Год назад-- Совсем плохо?
Лена неопределенно кивнула. Осложненный отит. Деньку снова резали, промывали открытые раны, снова вычищали гной, меняли катетр.
К тому времени Денька уже не первую неделю жил в моей куртке на теплом кухонном полу. Тогда ему едва исполнился год, а я уже совсем замучил его уколами, промываниями, ковырянием в открытых ранах. Разрезы снова загнаивалась в считанные часы – и все по кругу. От тошнотворного запаха гноя в квартире было не продохнуть. Байтрил, потом еще что-то - Денька стал волочить задние ноги, и только.
-- Похоже, на кость перешло, дальше - мозг… И самое плохое, что от антибиотиков ему ни тепло, ни холодно.
Лена полистала свои записи, какие-то справочники.
-- «Меронем» если только попробовать. Если не поможет… -- она показала глазами в потолок.
И мы стали каждые 6 часов, четыре раза в сутки, по сорок минут малюсенькими дозами вводить новый антибиотик через катетр в вену. Денька терпел все и только лизал руки. От всех этих процедур мы оба выбивались из сил. К великому счастью «Меронем» помогал. Спустя несколько недель Мишка в который уже привез нас в «Айболит». Нас похвалили, велели заканчивать курс и выздоравливать. Ура!
Денька с пола переселился в отдельную клетку, раны затягивались, все шло к выздоровлению. Оставалось колоться еще несколько дней, когда я, встав утром для очередного укола, нашел Деньку лежащим на боку на полу клетки. Услышав меня, он попытался встать, но не смог – едва он пытался сделать шаг, его выкручивало, он терял равновесие и падал. Он мог только ползти и то с большим трудом.

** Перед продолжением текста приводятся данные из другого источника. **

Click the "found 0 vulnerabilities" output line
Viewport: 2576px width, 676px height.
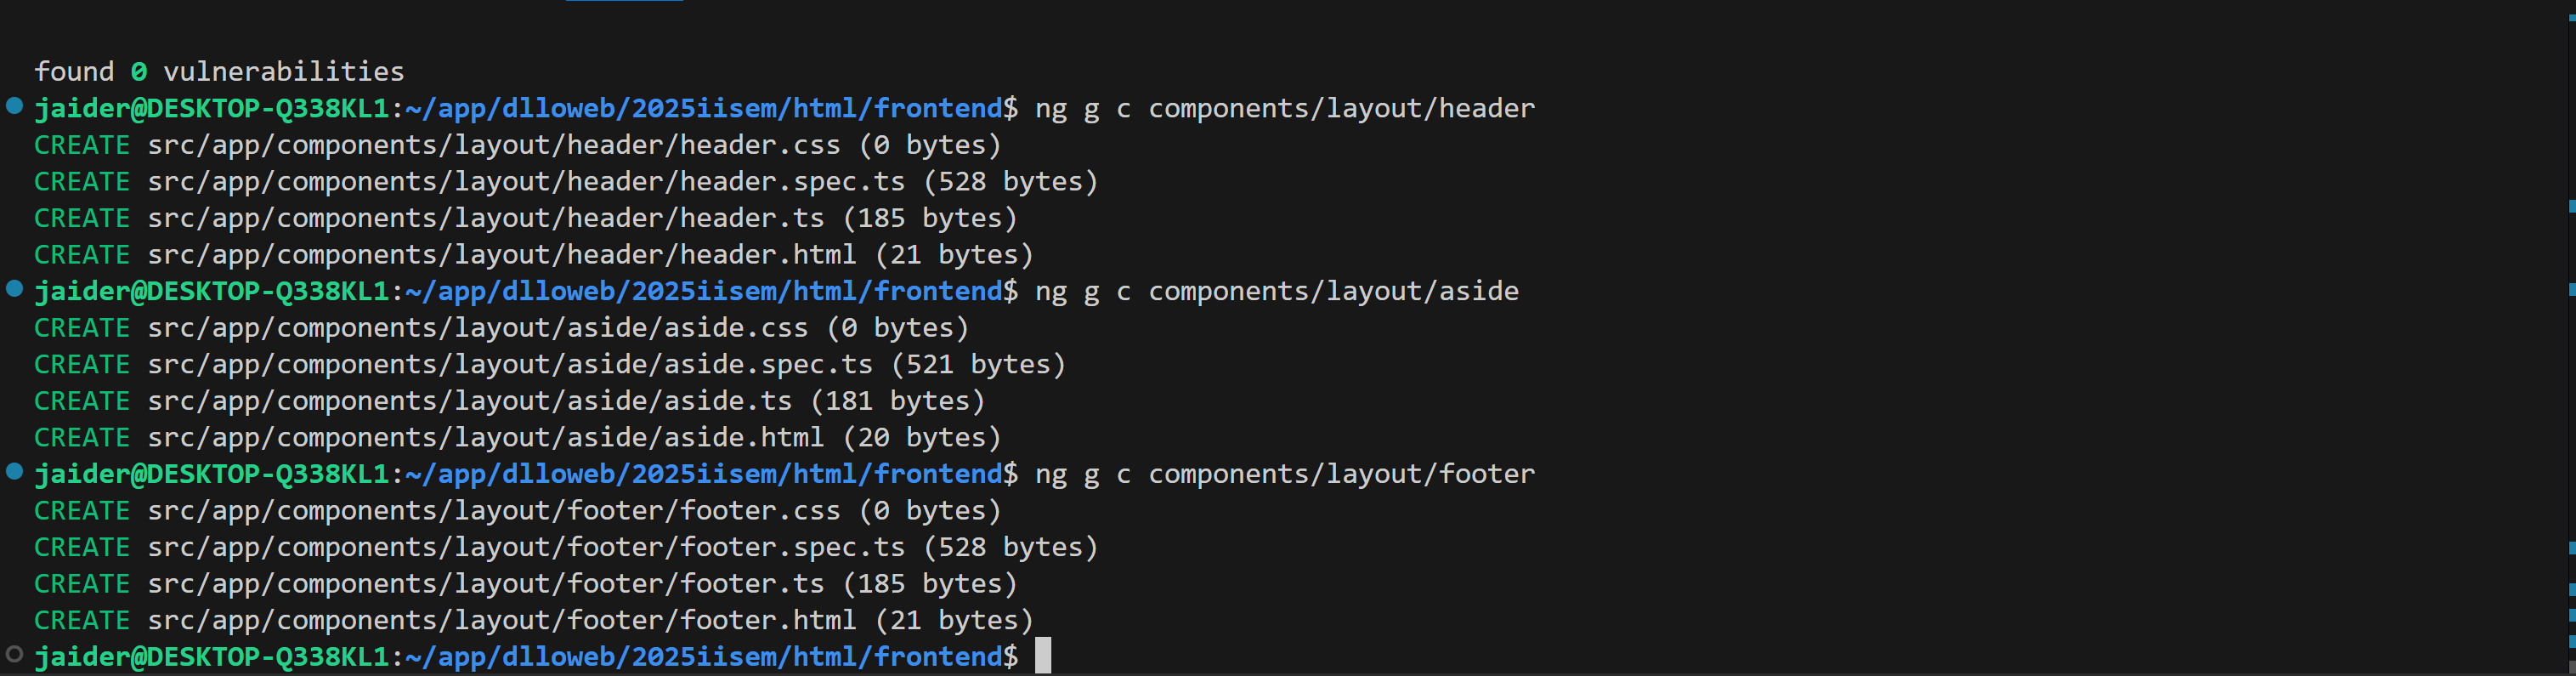219,72
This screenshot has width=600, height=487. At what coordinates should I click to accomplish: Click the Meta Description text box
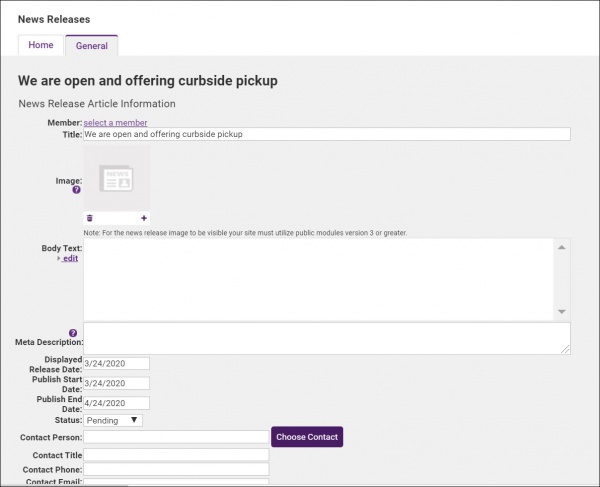point(326,338)
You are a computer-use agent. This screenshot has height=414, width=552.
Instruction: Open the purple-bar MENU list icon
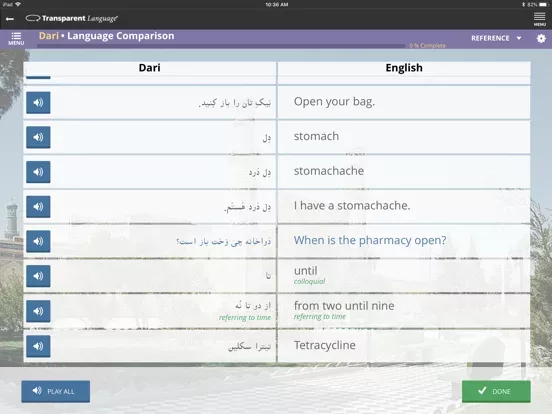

В «Айболите» никого не было. Мишка повез нас в «Белый клык». Поражение мелких желез, находящихся рядом с ухом и отвечающих за вестибулярный аппарат, как разрешение воспалительного процесса. Настя заверила:
-- Жить можно!
И мы стали жить. Снова уколы, уколы. Денька не мог ни пить (потому что болтающейся головой не мог поймать шарика поилки), ни есть (потому что ничего не мог удержать в лапах). Мы учились всему – ходить, пить, есть. Поначалу ел и пил с рук, потом я подкладывал ему кусочки все меньше и меньше, он их постоянно ронял, но старался брать снова, снова ронял – пока не научился удерживать в лапках даже семечки. Иногда промахивался мимо поилки, но потихоньку Денька приспосабливался к своему новому состоянию. Приспособился, как смог.
Однажды Мишка выговорил мне, что потратил на мою крысу кучу времени, не считая денег на бензин. Денька ничего не знает ни о деньгах, ни о потраченном времени. Но чем бы он не занимался, – ел ли, спал ли, - когда он замечает, что в гости зашел Мишка, он всегда выбегает из клетки, тянется к нему и лижет руки. Он знает больше Мишки, и больше любого из нас, он – День.
Рентген не врет – у него, правда, огромное сердце. Да, его могли скормить в зоопарке хищникам. Да, он плохо видит с детства. Да, уже больше года, как он плохо слышит – иногда я зову его, как глуховатого старичка – по нескольку раз повышая голос, пока не услышит. Да, у него плохо с координацией - он всегда смотрит, наклонив голову, а когда волнуется, его сильно выкручивает. Да, его кастрировали, удаляя опухоль. И оставили там нитку, которую удалили через несколько месяцев в капсуле гноя с грецкий орех. Но у него все тот же изумленный взгляд ребенка, любящего всех в этом странном мире.
Иногда жизнь отвечает взаимностью тем, кто очень сильно ее любит.